Quickly Lanagan told of his suspicions settling on Waters after Bina, his “leak” to the Camorra, had told him that the death of Ratto was as much of a mystery to the Camorrists as it was to the police. With Bresci a Camorra leader, the wise-eyed and wise-eared little Bina heard and saw much that Lanagan in turn was told. On her say-so, he had absolutely dismissed the Camorra. He set himself to watch Waters and for three days and nights scarcely ever let the lineman out of his sight. From safe vantage points he had watched Waters at his grisly work of climbing innumerable telegraph poles. At times he had casually picked him up and talked with him. It was evident that he had also aroused Waters’ suspicions. He noticed him lingering in the neighbourhood of the house where we now were and finally sneak in by the alley door. After he left the house Lanagan had hunted up a locksmith, secured a set of skeleton keys himself, and let himself into the house, not knowing exactly what to expect.

He found the blackjack on the door knob, saw the telegraph pole out of the window and in a flash had realised the entire plan of the crazed lineman.

Lanagan assumed that Waters would not attempt to lure his victim in daylight.
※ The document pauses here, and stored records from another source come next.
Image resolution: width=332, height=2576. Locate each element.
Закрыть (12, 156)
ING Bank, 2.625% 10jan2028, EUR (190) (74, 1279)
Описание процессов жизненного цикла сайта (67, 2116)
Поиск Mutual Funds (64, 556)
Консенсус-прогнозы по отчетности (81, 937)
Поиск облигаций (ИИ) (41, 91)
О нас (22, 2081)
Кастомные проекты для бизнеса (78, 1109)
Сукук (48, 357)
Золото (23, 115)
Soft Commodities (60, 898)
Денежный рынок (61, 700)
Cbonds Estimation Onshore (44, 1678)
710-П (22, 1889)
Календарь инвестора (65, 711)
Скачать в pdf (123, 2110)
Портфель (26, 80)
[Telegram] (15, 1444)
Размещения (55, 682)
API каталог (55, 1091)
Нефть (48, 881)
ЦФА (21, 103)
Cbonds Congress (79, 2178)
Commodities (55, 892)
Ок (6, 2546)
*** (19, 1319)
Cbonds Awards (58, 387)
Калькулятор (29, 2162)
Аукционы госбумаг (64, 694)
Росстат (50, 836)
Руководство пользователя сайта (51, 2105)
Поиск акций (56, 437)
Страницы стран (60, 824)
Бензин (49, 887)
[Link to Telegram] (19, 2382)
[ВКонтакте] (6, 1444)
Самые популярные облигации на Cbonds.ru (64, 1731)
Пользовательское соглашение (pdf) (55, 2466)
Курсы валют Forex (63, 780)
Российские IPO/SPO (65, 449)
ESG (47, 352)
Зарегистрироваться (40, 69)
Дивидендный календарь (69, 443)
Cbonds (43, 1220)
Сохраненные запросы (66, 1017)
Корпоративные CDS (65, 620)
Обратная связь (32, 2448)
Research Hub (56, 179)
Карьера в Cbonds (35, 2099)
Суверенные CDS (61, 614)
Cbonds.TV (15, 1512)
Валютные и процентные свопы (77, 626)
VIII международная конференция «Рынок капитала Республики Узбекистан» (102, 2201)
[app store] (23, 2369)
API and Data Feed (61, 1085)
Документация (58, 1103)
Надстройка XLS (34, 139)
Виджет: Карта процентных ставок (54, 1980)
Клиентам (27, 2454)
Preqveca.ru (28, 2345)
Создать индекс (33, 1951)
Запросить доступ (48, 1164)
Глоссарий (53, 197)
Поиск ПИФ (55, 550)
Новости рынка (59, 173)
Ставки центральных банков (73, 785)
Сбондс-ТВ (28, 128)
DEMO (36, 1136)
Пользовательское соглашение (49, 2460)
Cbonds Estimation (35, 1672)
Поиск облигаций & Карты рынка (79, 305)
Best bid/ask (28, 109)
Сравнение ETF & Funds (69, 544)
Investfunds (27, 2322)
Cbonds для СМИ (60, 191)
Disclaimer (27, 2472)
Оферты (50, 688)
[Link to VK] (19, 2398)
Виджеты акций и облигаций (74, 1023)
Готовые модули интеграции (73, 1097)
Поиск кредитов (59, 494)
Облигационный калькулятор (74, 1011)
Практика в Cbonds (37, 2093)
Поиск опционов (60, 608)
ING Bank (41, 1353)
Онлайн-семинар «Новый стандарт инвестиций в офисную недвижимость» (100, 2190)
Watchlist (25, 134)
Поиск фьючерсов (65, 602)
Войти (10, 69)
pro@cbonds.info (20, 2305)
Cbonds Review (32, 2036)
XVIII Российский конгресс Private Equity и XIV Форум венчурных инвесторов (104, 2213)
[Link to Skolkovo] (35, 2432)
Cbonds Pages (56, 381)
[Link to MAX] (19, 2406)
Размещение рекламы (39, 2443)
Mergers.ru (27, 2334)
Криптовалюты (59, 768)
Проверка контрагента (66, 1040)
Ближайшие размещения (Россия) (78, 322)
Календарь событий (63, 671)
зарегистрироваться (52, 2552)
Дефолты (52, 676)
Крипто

He had come back to the house while we were there merely moved by some insane morbidity to visit again the scene selected for the crime; picture possibly the slain man on the floor, himself peering in from the telegraph pole; and then the columns of newspaper space. That the room was commanded by a telegraph pole I had not noticed during the day or even my sluggish wits might have given me a hint of the truth.“The shot seems to have raised no stir outside, Chief,” said Lanagan, briskly, when the recital was done. “Call in Wilson and Maloney and stick around and give us two hours lee-way before you get the morgue. It’s twelve-thirty.

Now, son, you hit the pike with me for the Enquirer!